Opioid use disorders now affect over 2.1 million people in the United States, and rates of drug overdose have skyrocketed over the past three decades.1 Most people who misuse opioids, which includes nonmedical use of prescription opioids and use of heroin and fentanyl, begin their use during the prime family formation ages.2 In the U.S., declining marriage rates have led to increases in adults without a partner or children – a group we refer to as “disconnected adults”. These family structure changes have coincided with the dismantling of economic and social institutions that once acted as safety nets, leading to increases in opioid misuse as self-medication for psychological pain, distress, and disconnection from work, family, and social institutions.
This brief summarizes findings from our recent peer-reviewed study published in Drug and Alcohol Dependence. Using nationally representative data on adults ages 18-34 from 2002-2018, we examined the links between family structure (marital status and presence of children in the household) and opioid misuse. We found that married young adults have lower age-adjusted probabilities of prescription opioid misuse and heroin use, and that the presence of children in the household is associated with lower age-adjusted probabilities of prescription opioid and heroin use, especially among those who have never been married. These findings persisted even after accounting for several demographic and socioeconomic characteristics of respondents. Our findings suggest that increases in disconnected adults in the U.S. may result in continued increases in substance use disorders and overdoses. Policymakers and practitioners must enact strategies to facilitate social connections that impart meaning and structure for young adults.
Who is at Greater Risk of Opioid Misuse?
Nearly 20% of U.S. adults ages 18-34 misused prescription opioids between 2002 and 2018. About 2% used heroin. Prescription opioid misuse increased between 2002 and 2006, leveled off in 2007-2010, and declined from 2011 to 2018. Heroin use increased from 2002 to 2014, but then declined after 2014.

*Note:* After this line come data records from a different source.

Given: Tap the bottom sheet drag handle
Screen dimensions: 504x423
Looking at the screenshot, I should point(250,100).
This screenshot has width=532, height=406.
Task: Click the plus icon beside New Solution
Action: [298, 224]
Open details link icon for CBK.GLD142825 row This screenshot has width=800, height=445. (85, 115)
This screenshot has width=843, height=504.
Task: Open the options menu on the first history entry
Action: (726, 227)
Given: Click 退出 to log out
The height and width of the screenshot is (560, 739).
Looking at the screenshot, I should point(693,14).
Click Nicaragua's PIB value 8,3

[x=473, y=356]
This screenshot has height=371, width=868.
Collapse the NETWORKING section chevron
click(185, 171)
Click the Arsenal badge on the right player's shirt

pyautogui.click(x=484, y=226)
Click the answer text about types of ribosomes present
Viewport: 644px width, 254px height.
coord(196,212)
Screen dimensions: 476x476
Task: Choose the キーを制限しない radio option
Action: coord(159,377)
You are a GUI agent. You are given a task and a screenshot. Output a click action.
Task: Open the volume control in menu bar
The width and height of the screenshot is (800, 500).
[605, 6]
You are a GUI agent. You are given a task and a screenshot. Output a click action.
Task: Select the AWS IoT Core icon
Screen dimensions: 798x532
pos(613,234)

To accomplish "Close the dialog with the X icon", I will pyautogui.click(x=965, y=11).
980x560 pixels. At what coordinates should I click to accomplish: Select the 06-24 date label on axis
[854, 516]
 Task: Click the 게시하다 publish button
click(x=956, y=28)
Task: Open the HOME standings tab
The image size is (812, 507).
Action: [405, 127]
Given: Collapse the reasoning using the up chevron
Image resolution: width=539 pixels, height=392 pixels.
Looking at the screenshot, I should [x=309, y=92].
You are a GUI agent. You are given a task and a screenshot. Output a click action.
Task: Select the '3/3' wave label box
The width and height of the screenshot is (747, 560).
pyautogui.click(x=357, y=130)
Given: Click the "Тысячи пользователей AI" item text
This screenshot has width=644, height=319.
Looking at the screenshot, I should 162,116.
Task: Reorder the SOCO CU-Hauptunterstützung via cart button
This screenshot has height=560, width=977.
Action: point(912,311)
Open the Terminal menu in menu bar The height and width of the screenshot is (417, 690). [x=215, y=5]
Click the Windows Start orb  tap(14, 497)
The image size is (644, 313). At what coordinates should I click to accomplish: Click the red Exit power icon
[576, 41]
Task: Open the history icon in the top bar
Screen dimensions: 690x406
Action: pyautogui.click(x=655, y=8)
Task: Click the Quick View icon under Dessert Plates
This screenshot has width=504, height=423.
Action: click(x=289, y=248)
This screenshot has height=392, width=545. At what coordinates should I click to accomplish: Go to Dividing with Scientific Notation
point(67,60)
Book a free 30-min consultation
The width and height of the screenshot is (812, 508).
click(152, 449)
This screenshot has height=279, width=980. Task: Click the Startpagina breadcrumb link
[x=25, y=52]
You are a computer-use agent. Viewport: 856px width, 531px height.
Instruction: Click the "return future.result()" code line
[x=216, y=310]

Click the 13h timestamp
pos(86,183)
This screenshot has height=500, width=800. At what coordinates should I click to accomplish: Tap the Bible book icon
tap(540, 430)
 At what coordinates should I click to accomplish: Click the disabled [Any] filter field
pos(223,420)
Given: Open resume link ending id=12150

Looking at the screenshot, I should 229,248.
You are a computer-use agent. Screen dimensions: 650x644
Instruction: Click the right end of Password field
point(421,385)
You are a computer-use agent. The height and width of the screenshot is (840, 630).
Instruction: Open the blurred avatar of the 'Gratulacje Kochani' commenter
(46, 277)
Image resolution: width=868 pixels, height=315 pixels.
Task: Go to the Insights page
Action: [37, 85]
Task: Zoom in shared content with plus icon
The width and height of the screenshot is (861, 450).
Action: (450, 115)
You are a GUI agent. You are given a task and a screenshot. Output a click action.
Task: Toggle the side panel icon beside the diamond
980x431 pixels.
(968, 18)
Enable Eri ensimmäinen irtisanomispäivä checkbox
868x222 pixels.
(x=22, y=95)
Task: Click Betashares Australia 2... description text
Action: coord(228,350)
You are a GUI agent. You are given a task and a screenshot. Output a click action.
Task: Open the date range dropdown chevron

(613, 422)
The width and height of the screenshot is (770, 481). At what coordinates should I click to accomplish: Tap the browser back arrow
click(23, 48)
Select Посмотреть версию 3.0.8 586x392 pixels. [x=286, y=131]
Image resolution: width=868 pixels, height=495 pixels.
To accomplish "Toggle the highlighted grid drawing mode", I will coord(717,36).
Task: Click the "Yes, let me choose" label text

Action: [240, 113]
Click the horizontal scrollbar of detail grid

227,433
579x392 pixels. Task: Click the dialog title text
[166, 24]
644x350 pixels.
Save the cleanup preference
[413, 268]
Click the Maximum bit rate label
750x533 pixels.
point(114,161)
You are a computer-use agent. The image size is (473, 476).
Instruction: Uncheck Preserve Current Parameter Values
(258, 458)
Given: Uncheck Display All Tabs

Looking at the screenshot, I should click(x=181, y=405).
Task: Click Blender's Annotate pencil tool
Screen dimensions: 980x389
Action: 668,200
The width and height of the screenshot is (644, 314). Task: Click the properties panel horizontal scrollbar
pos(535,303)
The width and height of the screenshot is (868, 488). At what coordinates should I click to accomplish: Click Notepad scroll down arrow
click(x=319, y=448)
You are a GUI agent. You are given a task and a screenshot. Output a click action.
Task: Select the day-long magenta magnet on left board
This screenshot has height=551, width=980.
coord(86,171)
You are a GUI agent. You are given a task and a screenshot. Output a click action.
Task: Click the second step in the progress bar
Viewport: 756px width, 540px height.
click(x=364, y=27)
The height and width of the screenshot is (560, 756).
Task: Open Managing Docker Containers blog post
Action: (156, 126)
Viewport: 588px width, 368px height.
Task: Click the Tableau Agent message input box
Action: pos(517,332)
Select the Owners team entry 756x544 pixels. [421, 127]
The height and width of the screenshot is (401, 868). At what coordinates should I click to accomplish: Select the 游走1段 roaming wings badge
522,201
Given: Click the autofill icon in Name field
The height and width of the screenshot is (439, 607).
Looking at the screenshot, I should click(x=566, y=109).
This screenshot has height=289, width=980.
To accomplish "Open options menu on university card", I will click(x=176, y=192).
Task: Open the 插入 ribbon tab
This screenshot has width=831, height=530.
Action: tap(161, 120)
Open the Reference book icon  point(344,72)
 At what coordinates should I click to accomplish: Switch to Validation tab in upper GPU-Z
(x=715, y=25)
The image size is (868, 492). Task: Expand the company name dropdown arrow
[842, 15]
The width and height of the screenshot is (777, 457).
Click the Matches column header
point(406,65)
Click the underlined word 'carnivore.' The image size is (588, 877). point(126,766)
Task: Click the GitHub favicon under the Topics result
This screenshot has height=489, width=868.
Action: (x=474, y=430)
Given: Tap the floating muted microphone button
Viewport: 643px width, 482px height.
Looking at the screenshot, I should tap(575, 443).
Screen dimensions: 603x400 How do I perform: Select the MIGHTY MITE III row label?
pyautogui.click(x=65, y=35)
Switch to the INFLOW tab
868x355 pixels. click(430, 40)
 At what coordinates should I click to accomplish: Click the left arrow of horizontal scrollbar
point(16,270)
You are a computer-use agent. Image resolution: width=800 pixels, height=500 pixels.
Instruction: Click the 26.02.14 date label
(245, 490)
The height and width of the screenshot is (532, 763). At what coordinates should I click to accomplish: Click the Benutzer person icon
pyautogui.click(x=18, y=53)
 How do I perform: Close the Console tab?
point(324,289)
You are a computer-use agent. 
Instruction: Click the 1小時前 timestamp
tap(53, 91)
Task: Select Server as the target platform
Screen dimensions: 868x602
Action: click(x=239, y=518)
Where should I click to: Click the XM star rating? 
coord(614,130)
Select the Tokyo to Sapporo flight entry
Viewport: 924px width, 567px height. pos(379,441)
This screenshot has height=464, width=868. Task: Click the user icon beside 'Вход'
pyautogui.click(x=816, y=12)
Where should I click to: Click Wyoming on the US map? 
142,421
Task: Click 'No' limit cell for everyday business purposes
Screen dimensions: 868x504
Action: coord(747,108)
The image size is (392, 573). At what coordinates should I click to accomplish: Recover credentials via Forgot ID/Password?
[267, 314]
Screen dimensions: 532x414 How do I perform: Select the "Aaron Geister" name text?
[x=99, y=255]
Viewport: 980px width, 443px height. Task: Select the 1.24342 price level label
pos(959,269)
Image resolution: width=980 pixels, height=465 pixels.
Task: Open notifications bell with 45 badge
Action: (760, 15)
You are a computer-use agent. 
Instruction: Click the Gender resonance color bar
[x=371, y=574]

We found that adults with children and who are married were less likely to report prescription opioid misuse and heroin use (see Figures 1 and 2). Adults who are both single and without children are at greatest risk of opioid misuse. These findings hold even when controlling for factors that might influence marriage, childbearing, and opioid use: educational attainment, employment status, age, race/ethnicity, and metropolitan status. A lack of social ties, such as those provided through marriage and children, can lead to social isolation and put young adults at greater risk of opioid misuse than adults with strong family and community ties. The presence of children in the household might be particularly important for otherwise disconnected young adults, because children may provide meaning, social bonds, links to institutions, and constraints on time use that are associated with lower probability of opioid misuse.
Social Connections as a Solution
The share of married adults with children has fallen in the U.S., and these trends are projected to continue. Changes in family structure have occurred simultaneously with widespread economic restructuring and the dismantling of the U.S. social safety net. These shifts have contributed to increases in economic insecurity among recent cohorts entering the traditional ages of family formation. Economic insecurity contributes to family conflict and breakdown, undermining important supports against substance misuse. There is no quick fix to restoring social safety nets or reversing family structure trends. Decades of failed policy interventions have tried to enforce or coax family formation through punitive approaches that deny support to those without such connections. Our findings suggest that new policy efforts, like expanded Child Tax Credits, that enable people to achieve the families they wish to have in the contemporary environment, may have long-run benefits in preventing substance misuse. In the nearer term, we see our findings as reflecting the importance of fostering social connections within communities.
Family is only one source of social connection. Many other institutions play important roles in promoting social connections and providing support. Meaningful employment, friendships, and participation in faith-based and other community organizations also provide support, purpose, and meaning. Policymakers, educators, faith leaders, and community leaders can intervene by enacting strategies and advocating for policies that help young adults build social connections within their communities. If we want to keep people from misusing drugs, we must provide opportunities for everyone to engage in activities that bring meaning and purpose.
Data and Methods
We used data on 401,404 U.S. adults aged 18-34 from the 2002-2018 waves of the National Survey on Drug Use and Health (NSDUH), which is representative of the U.S. civilian population with fixed addresses. We tested the relationships between marital status and presence of children in the household with past-year prescription opioid misuse and heroin use. The full peer-reviewed paper also reports findings for injection needle use. See additional methodological details and full findings here: https://www.sciencedirect.com/science/article/abs/pii/S0376871621001630.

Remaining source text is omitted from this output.